Economy Watchers Survey Provides Datasets and Tasks for Japanese Financial Domain
Masahiro Suzuki, Hiroki Sakaji
TL;DR
Japanese financial-domain NLP tasks are underrepresented, hindering robust benchmarking. The authors create two large EWS-derived datasets covering current and future economic assessments and construct three tasks—domain classification, sentiment analysis, and reason classification—augmented by an automatic monthly update pipeline. Through evaluations of ChatGPT, GPT-4o, FinBERT, and DeBERTaV2, they find fine-tuned models generally outperform LLMs, with DeBERTaV2 maintaining strong performance and sentiment tasks proving particularly challenging.
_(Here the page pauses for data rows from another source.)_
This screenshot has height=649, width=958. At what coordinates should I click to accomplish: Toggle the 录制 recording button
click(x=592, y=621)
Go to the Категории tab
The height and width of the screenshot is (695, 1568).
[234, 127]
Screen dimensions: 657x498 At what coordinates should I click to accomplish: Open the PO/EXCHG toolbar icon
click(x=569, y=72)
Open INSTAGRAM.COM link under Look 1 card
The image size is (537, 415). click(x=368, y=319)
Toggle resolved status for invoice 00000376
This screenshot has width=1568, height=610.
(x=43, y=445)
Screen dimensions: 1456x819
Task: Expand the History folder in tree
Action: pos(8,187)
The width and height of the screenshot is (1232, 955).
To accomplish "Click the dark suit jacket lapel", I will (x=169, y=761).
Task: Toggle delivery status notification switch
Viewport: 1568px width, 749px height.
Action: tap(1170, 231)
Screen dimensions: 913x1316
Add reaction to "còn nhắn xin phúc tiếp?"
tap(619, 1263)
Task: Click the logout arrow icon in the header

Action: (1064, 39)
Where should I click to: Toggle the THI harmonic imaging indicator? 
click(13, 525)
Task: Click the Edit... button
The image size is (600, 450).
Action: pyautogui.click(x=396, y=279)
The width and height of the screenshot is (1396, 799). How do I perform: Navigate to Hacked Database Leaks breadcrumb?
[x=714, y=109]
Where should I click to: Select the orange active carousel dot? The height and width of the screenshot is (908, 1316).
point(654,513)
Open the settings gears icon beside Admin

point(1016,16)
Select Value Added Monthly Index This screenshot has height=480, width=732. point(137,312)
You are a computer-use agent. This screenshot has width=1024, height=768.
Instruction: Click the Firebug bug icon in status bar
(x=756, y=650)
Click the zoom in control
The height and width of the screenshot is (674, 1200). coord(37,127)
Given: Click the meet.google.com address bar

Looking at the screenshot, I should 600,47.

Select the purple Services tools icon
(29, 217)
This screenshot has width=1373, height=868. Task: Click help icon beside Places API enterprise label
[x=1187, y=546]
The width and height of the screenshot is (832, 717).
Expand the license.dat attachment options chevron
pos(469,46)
The resources are publicly released on Hugging Face Hub and GitHub, enabling ongoing evaluation and potential incorporation into economic trend indices in the Japanese financial domain.
Abstract
Natural language processing (NLP) tasks in English and general domains are widely available and are often used to evaluate pre-trained language models. In contrast, fewer tasks are available for languages other than English and in the financial domain. Particularly, tasks in the Japanese and financial domains are limited. We develop two large datasets using data published by a Japanese central government agency. The datasets provide three Japanese financial NLP tasks, including 3- and 12-class classifications for categorizing sentences, along with a 5-class classification task for sentiment analysis. Our datasets are designed to be comprehensive and updated by leveraging an automatic update framework that ensures that the latest task datasets are publicly always available.